Wednesday, May 17, 2006

Stop Alphabetical Discrimination!

One of the top journals in my discipline, the Journal of Economic Perspectives, recently published research by economists Liran Einav (Stanford) and Leeat Yariv (CalTech) claiming that alphabetical discrimination occurs in our profession.
In this paper, we focus on the effects of surname initials on professional outcomes in the academic labor market for economists. We begin our analysis with data on faculty in all top 35 U.S. economics departments. Faculty with earlier surname initials are significantly more likely to receive tenure at top ten economics departments, are significantly more likely to become fellows of the Econometric Society, and, to a lesser extent, are more likely to receive the Clark Medal and the Nobel Prize. These statistically significant differences remain the same even after we control for country of origin, ethnicity, religion or departmental fixed effects. As a test, we replicate our analysis for faculty in the top 35 U.S. psychology departments, for which coauthorships are not normatively ordered alphabetically. We find no relationship between alphabetical placement and tenure status in psychology. We suspect the "alphabetical discrimination" reported in this paper is linked to the norm in the economics profession prescribing alphabetical ordering of credits on coauthored publications. We also investigate the extent to which the effects of alphabetical placement are internalized by potential authors in their choices to work with different numbers of coauthors as well as in their willingness to follow the alphabetical ordering norm.
Maybe Einav will win a Nobel Prize for this.

4 comments:

Anonymous said...

Don't be hatin.
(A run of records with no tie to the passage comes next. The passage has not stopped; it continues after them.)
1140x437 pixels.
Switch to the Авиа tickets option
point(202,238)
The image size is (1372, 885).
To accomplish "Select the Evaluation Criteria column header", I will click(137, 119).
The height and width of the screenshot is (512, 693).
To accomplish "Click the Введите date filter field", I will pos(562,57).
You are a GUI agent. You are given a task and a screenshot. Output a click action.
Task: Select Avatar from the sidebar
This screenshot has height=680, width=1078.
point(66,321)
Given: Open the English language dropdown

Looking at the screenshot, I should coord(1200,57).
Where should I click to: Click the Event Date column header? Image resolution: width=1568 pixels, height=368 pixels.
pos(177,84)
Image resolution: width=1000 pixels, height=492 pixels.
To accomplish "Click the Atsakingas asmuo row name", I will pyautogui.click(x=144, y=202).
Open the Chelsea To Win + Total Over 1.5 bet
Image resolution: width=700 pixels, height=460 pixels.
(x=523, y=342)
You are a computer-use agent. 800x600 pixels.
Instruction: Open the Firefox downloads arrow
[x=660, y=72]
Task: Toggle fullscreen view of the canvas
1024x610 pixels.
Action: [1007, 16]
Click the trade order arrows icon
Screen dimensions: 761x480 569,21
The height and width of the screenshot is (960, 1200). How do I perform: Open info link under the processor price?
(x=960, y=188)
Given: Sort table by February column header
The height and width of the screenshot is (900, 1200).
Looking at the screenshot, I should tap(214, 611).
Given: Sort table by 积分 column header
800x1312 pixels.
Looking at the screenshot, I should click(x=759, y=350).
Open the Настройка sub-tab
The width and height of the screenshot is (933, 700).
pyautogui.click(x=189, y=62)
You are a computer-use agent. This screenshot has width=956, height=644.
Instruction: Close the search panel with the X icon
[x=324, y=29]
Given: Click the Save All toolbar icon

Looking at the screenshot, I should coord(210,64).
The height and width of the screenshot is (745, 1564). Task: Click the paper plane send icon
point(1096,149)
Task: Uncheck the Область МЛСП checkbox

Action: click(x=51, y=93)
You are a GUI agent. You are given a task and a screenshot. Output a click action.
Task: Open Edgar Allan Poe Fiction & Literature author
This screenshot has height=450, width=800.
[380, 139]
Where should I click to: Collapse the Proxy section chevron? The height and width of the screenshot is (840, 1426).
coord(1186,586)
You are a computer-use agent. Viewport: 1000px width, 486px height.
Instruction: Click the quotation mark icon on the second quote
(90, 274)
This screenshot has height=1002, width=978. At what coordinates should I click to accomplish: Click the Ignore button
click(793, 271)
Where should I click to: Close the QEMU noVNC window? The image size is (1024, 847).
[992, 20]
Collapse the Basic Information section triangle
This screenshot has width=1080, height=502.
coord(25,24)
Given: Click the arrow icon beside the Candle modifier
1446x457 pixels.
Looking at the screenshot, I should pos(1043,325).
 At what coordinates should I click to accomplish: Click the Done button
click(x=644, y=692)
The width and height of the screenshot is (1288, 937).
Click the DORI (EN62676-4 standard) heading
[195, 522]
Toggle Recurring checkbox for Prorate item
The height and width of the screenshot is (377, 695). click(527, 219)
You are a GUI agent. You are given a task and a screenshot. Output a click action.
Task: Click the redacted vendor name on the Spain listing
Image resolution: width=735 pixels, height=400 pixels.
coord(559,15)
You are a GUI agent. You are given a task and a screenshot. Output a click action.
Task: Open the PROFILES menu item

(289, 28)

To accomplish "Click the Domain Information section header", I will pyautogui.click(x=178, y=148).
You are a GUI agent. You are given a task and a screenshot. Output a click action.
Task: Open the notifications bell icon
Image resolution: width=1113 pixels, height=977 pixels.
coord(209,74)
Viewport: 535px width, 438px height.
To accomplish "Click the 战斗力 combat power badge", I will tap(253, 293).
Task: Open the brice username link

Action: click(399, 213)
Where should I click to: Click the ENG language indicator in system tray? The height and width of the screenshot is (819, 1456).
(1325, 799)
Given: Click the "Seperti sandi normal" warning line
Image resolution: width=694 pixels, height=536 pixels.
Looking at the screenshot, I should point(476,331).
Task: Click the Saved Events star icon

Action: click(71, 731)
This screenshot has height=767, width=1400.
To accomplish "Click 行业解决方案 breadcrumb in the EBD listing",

F is pretty close to the top of the alphabet.

ali baba

Anonymous said...

In engineering, the custom is to list authors in order according to their contribution. Imagine my shock on learing that a colleague had been duped by one of his co-authors, whose surname is near the top of the alphabet, into always litsing co-authors alphabetically. Because they are frequent collaboarators, my colleague's publication list looks far less impressive that it would otherwise be. As a result, his evaluations (which affect raises and tenure decisions) are not as good as they would have been had he had the good sense to be named Aadams.

This practice deserves to be discredited.